Hearing set for April in Tipp City school board court case

Group of residents seek dismissal of two board members; lawyers call complaint vague, ambiguous, insufficient

TROY — Tipp City school district residents seeking court removal of two board of education members have asked a Miami County judge to reject the board members’ motion to dismiss the residents’ petitions.

The Tipp City Concerned Citizens filed petitions to remove former board President Theresa Dunaway and Vice President Anne Zakkour in December in Miami County Common Pleas Court.

Dunaway and Zakkour filed motions to dismiss the complaint earlier this month, and the new filings from district residents were in response.

Judge Jeannine Pratt on Monday scheduled an evidentiary hearing on the complaint for April 8.

The Concerned Citizens accuse the two board members of alleged willful and flagrant exercise of authority and power; refusal or willful neglect to enforce the law and uphold their duties; exceeding the scope of their responsibilities and authority; and gross neglect of duty, misfeasance and/or nonfeasance in office.

Dunaway and Zakkour have denied any wrongdoing and filed for dismissal, claiming the petitions do not comply with state law and procedures for removal.

The complaint was “so vague and ambiguous that the respondent (Dunaway) cannot reasonably answer or defend against this complaint,” wrote Jeremy Tomb, Wayne Waite and Patrick Janis of Troy, Dunaway’s lawyers.

Zakkour’s lawyers R. Gary Winters and Bernard W. Wharton of Cincinnati argued the allegations against her “are insufficient under the law as they are either restatements of the grounds for removal contained in (the revised code), involve matters that would not constitute misconduct in office, or are simply conclusions of law.”

The Concerned Citizens said in their new filing that there are issues to decide.

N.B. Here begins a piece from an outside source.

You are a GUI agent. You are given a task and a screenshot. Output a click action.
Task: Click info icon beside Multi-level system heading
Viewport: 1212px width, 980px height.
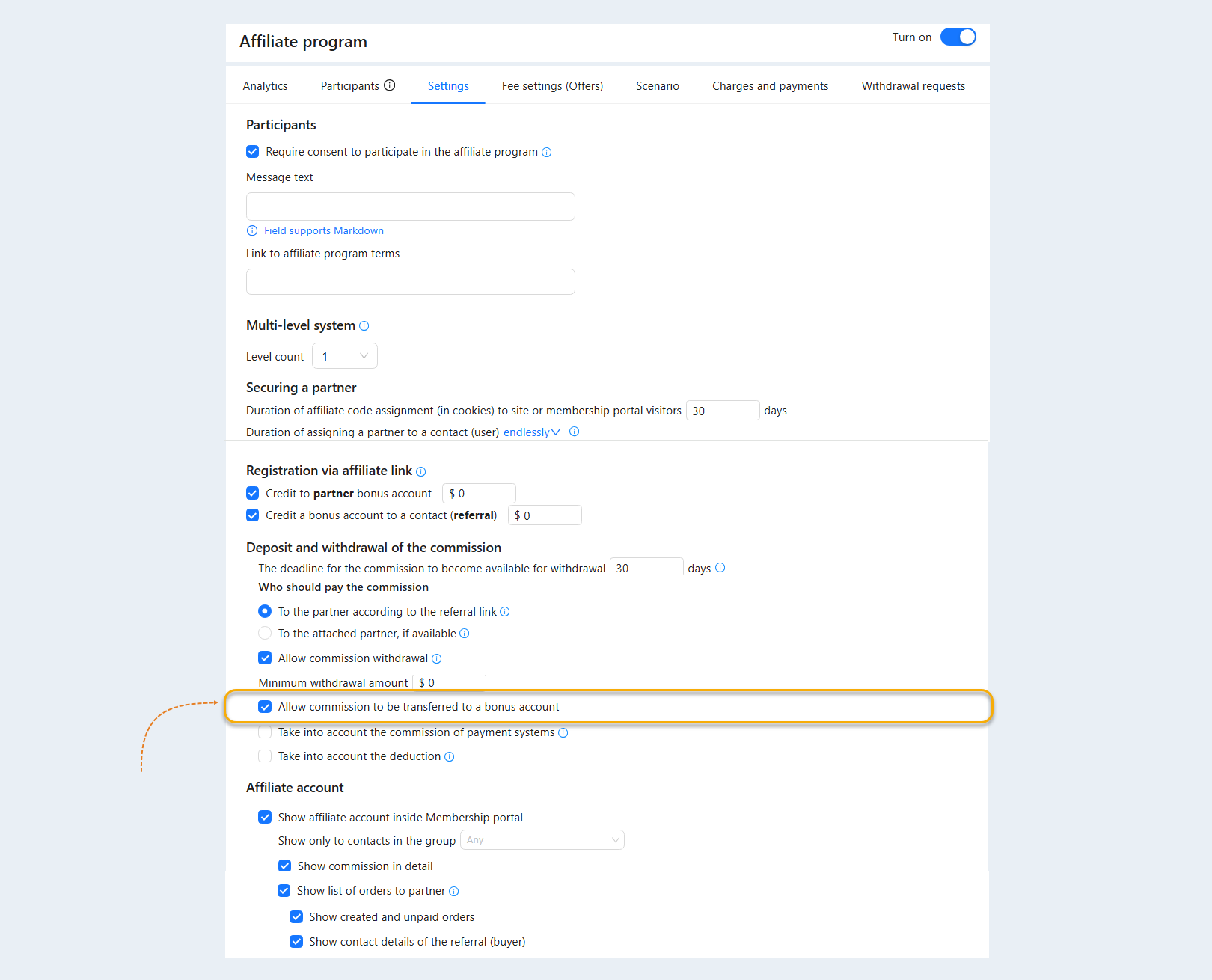coord(364,326)
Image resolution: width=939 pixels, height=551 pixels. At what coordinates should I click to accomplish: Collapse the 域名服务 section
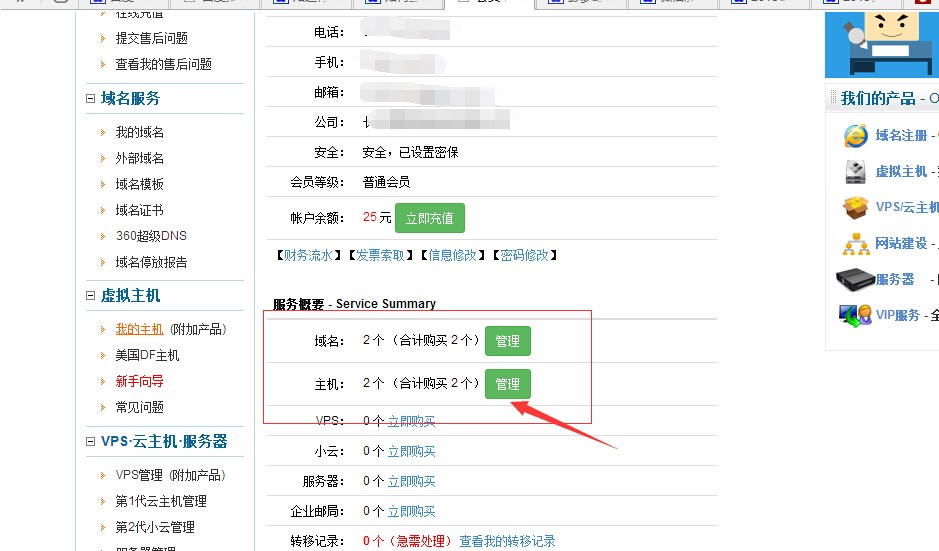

“Respondents (board members) know what they did and do not want to answer for their illegal actions,” the Concerned Citizens state in their petition opposing dismissal.

The petitioners also asked the judge to order the county Board of Elections to certify the more than 1,500 signatures on the removal petitions. The petitioners sought signatures from registered voters who lived in the school district.

The board members’ lawyers argue the signatures had to be certified before the removal action was filed in court. The petitioners claim they asked the board of elections to check signatures before filing the complaint and were told by the board of elections that they needed a court order.